According to a recent survey from the National Federation of Independent Business, 83% of small businesses are unfamiliar with this new rule. Yet businesses that do not comply face up to a $10,000 civil penalty or two years in jail. Reducing illicit behavior and financial crimes is certainly a laudable goal, but subjecting tens of millions of law-abiding small businesses to an onerous and privacy-eliminating reporting requirement is not the way to do it.
Congress must wake up to these massive new regulatory burdens on small businesses. It can start by enforcing and strengthening laws such as the Regulatory Flexibility Act, which Congress unanimously passed in 1980. The act was meant to address the disproportionate impact of federal regulations on small businesses by requiring federal agencies to analyze the impact regulations have on small entities. As my organization has shown, however, agencies use loopholes to underreport the impact rules will have on small businesses — or ignore the law altogether.

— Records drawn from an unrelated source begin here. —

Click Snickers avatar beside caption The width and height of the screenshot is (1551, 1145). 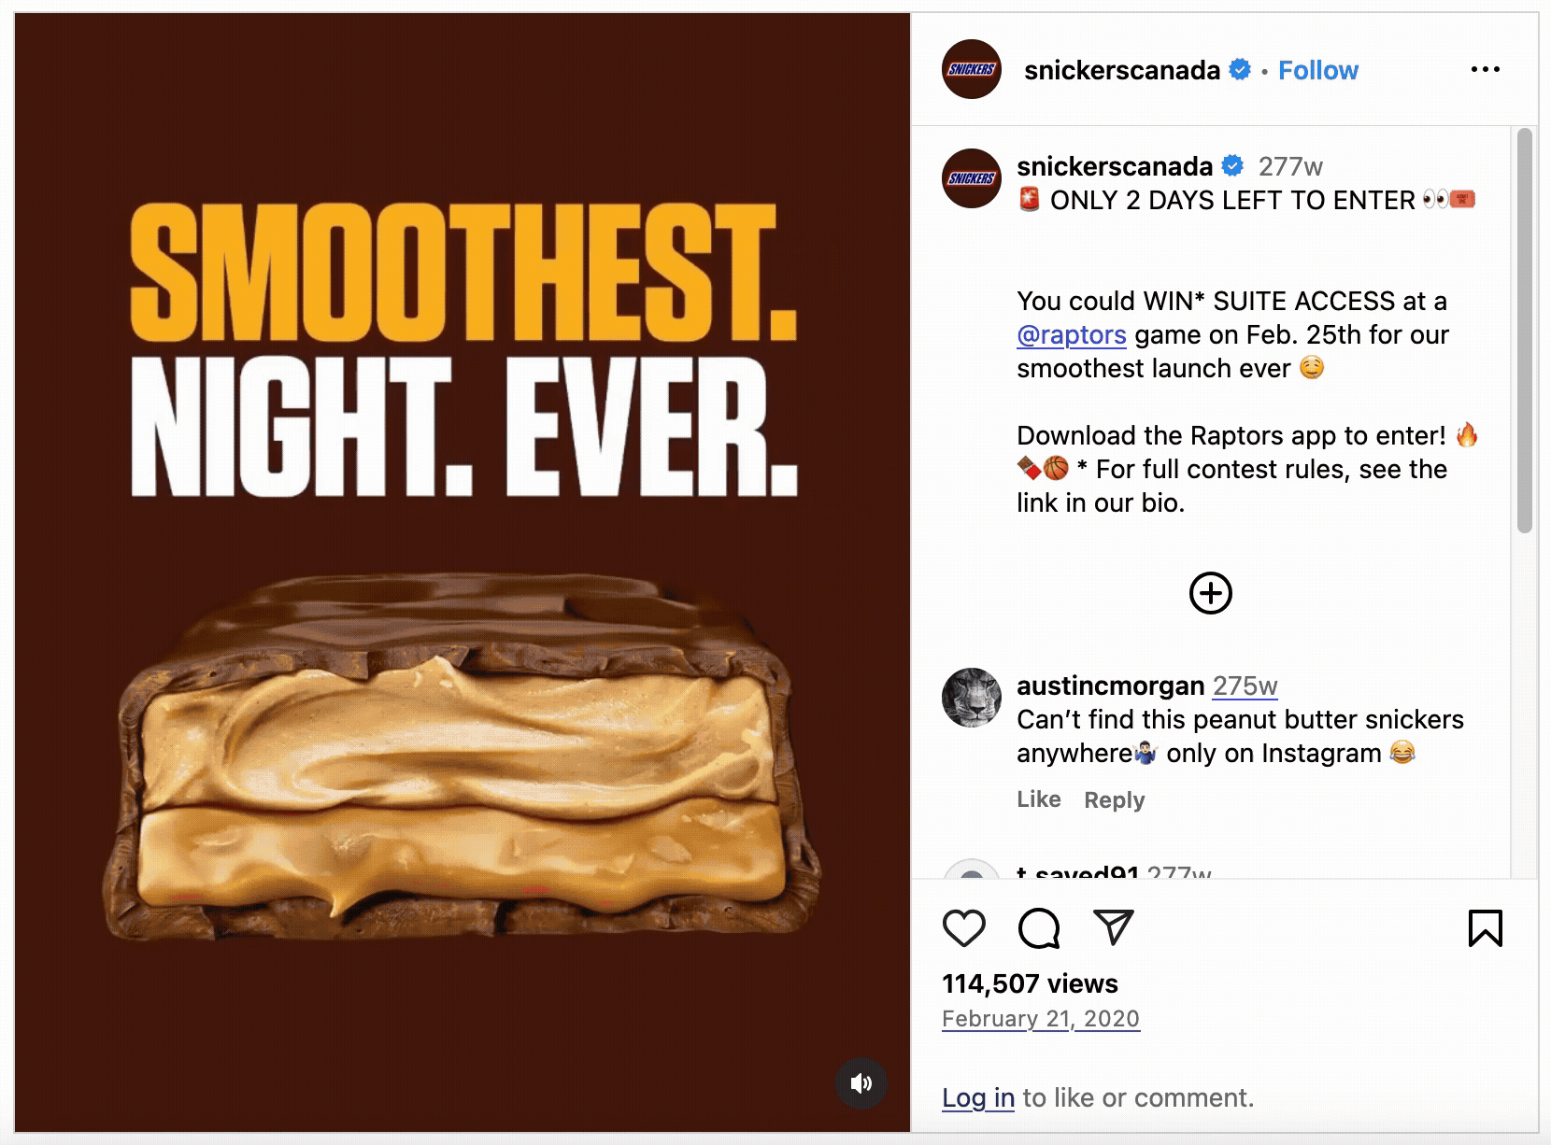972,178
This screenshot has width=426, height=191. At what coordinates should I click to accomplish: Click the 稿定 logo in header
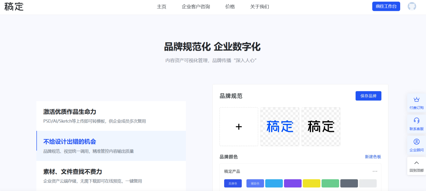coord(14,6)
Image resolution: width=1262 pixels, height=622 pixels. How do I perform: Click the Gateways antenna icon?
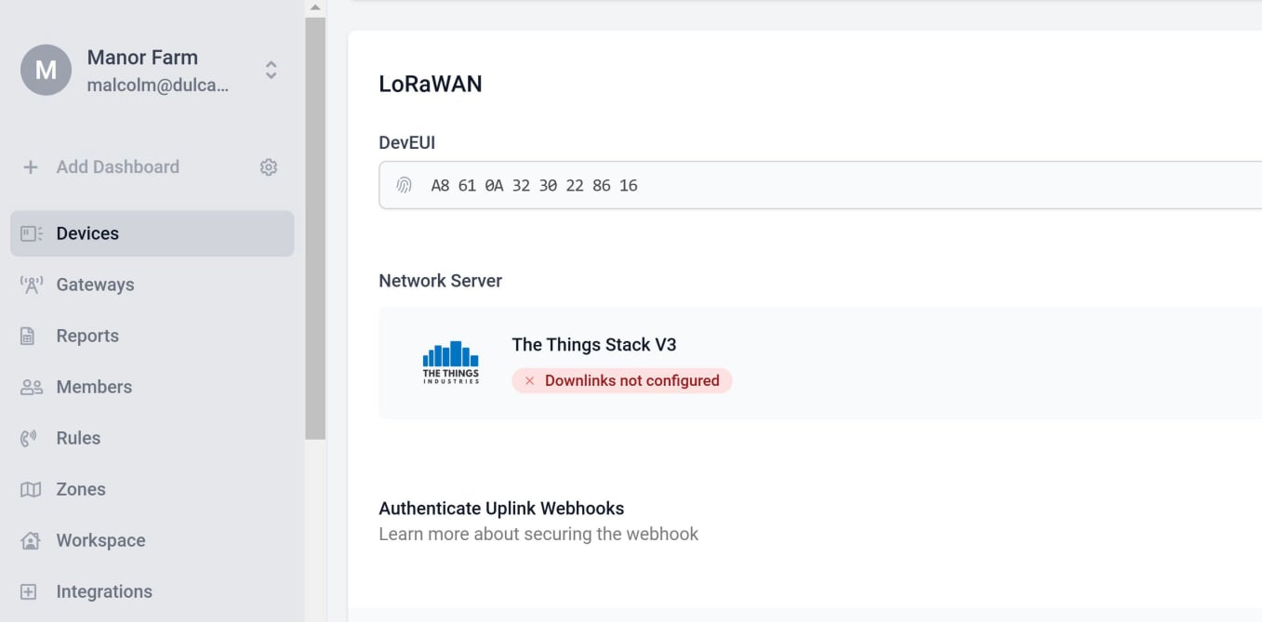tap(32, 285)
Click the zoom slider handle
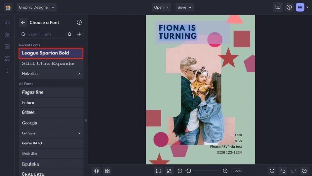The image size is (312, 176). coord(188,171)
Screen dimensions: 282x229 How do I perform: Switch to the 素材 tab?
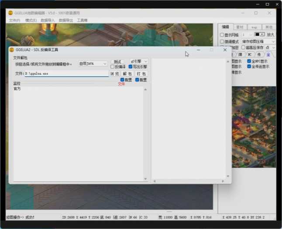240,27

The Biden administration must start taking its obligations under the Regulatory Flexibility Act seriously. And Congress must strengthen the law and write clear statutes to protect small businesses in the future.
Without congressional leadership, small businesses will continue to face regulatory uncertainty and increasingly rely on the courts for any semblance of regulatory relief. The Supreme Court recently heard oral arguments in cases that have the potential to limit the authority granted to federal regulators. The court cases relate to Chevron deference, a deeply flawed doctrine that allows judges to defer to an administration agency’s interpretation of a statute so long as the interpretation is “reasonable.”
Consider the Biden administration’s broad reading of the Clean Water Act and its vast claim of jurisdiction over private wetlands. The Chevron doctrine tips the scale in favor of the government and against small businesses and farms. Agencies use the doctrine to increase their power, coming up with highly questionable interpretations and claims of authority, knowing that courts will likely defer to the agency in a lawsuit. By overturning Chevron, the Supreme Court could help restore the balance of power between the Biden administration and small businesses.
While Congress and the Supreme Court can take action to ease the regulatory burden, the Biden administration must step up, too. Mr. Biden is right — there is more he can do to help small businesses. But that will require the bold realization that his administration’s unprecedented explosion of regulatory burdens is saddling small businesses with red tape, mandates and paperwork. It means addressing the unsustainable growth of executive authority and using the power of the purse to tie the hands of overregulating rogue agencies.
Small businesses are not a Republican, Democratic or independent issue. We hope that 2024 is a year of small-business growth. That, however, requires addressing the unsustainable tsunami of red tape rushing out of Washington.
• Beth Milito is executive director of the National Federation of Independent Business’ Small Business Legal Center.